Smoking in Scotland's pubs, hotels and restaurants will be illegal as early as spring 2006 after the Scottish Executive announced it would introduce a ban in enclosed public places.
In a statement to the Scottish Parliament last week, First Minister Jack McConnell, who has championed the move, said the ban would save lives and transform the nation's health.
The legislation will be introduced through the Health Service (Miscellaneous Provisions) Bill before Christmas this year, and the ban will be administered by environmental health departments and local councils.
Licensees will be liable for a fine of up to £2,500 or loss of their liquor licence if they fail to enforce the law, while members of the public could be hit with a £1,000 penalty.

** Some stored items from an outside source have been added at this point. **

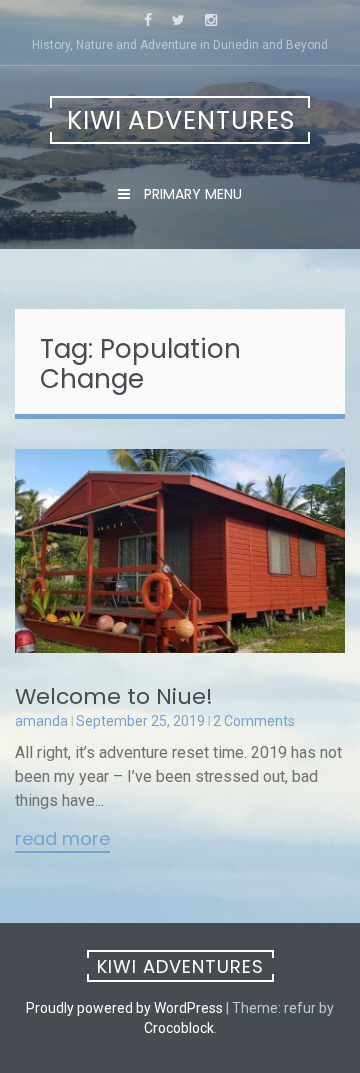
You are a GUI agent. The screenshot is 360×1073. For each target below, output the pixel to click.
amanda (41, 721)
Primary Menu (191, 194)
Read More (62, 840)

Responding to the announcement, the Scottish Licensed Trade Association has pledged to fight "tooth and nail" against the ban, which it fears threatens 30,000 jobs.
Research commissioned by the executive and conducted by the University of Aberdeen as part of the consultation process was noncommittal on the potential impact of a ban. It suggested the ban could result in an annual loss of £63m, or gain of £281m, to the economy, depending on the unknown effect it has on the Scottish pub trade.
Nick Bish, chief executive of the Association of Licensed Multiple Retailers, dismissed the proposed ban as more to do with political point-scoring than employee health.
"The penalties announced are all about licensees, barely about employers and hardly at all about offending smokers," said Bish. "Mr McConnell expects the industry to deliver his vision of a smoke-free Scotland, expects it to foot the bill, and still characterises licensees as the likely villains."
Passive smoking kills 1,000 people a year in Scotland, according to research commissioned by the Scottish Executive.